One of the major skills you’ll be expected to develop over the course of your 3rd year of medical school is the ability to formulate an assessment and differential diagnosis (DDx).
During the first couple of months, no one will expect much from your assessment and DDx. If you miss the actual diagnosis or include some obscure things on your DDx that aren’t really plausible or likely for the diagnosis, don’t worry…you’ll get better with practice. Just focus on basic techniques for developing an initial DDx, then prioritize your prime suspects by what is most likely given the patient’s demographics, history, and presentation.
Remember: atypical presentations of common things are way more common than typical (or atypical) presentations of uncommon things.
What we’ll talk in this post is the basic-level (think “bunny slope,” if you’re a skier) presentation. For more advanced presentation techniques, look for posts later this month from Luke and Fady about “reverse presentations.”
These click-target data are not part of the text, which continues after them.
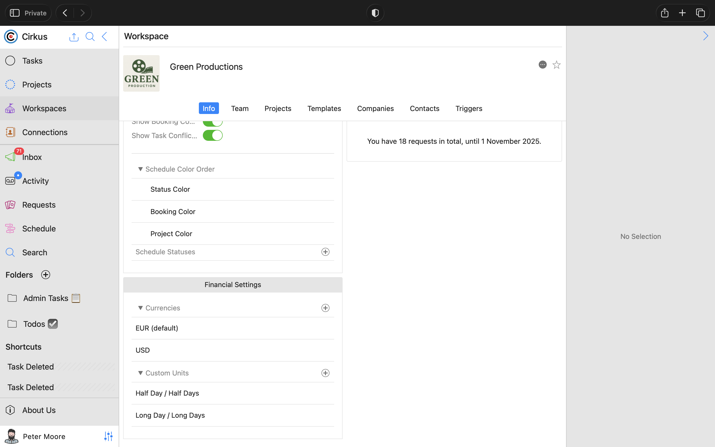Open the Inbox megaphone icon
This screenshot has height=447, width=715.
[x=10, y=157]
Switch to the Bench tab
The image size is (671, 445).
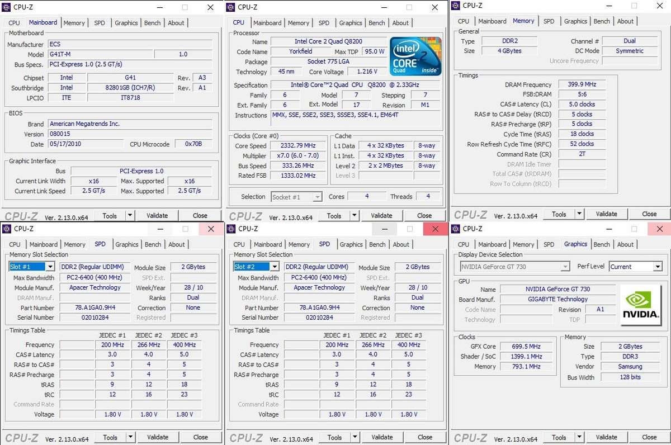coord(377,23)
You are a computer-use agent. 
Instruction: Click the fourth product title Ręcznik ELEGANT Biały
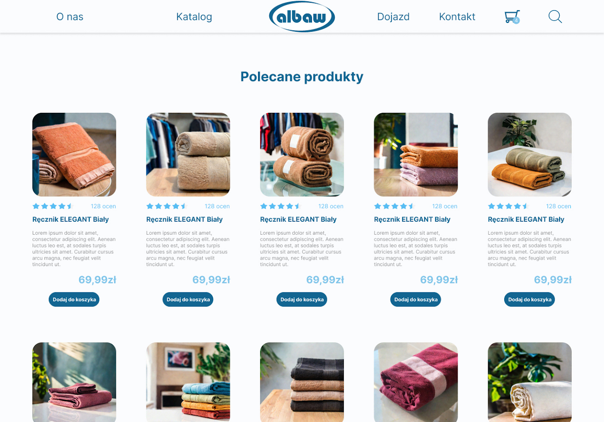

The main component of a good assessment is a summary statement. This is similar to what you’ve been taught to do with your introductory statement for the beginning of your presentation. However, the summary statement will require that you pull in a few key points from the details of your H&P and really try to paint a picture of what you think is going on.
- Restate the patient demographics, pertinent medical/surgical history, and chief complaint.
- Mr. Smith is a 56 yo Black man with a history of hypertension, hyperlipidemia, and type 2 diabetes mellitus who presents to the clinic complaining of increasing dyspnea on exertion over the last 6 months.
- Incorporate details from the HPI and ROS.
- Mr. Smith is a 56 yo Black man with a h/o HTN, HLD, DM2 who presents to clinic c/o increasing DOE over the last 6 months associated with paroxysmal nocturnal dyspnea, 4-pillow orthopnea, and bilateral pedal edema.
- Now throw in the salient points from your PE.
- Mr. Smith is a 56 yo Black man with a h/o HTN, HLD, DM2 who presents to clinic c/o increasing DOE over the last 6 mos a/w PND & 4-pillow orthopnea, who demonstrates bibasilar crackles, elevated jugular venous pressure to 6 cm, and bilateral 2+ pitting edema to the mid-calf on exam.
- Finally, give your thoughts about what is most concerning on your DDx.
- Mr. Smith is a 56 yo Black man with a h/o HTN, HLD, DM2 who presents to clinic c/o increasing DOE over the last 6 mos a/w PND & 4-pillow orthopnea, who demonstrates bibasilar crackles, elevated JVP to 6 cm, and bilateral 2+ pitting edema to the mid-calf on exam, concerning for new-onset congestive heart failure. DDx includes cor pulmonale secondary to COPD.
Once you have a good summary statement put together, the rest of your assessment should be easy. Simply list the problems that are being addressed in that particular clinic visit or actively treated during that particular hospitalization, starting with the one(s) you’re most concerned about.
After that, you can incorporate your plan for workup and management of those problems…but we’ll talk about that another day.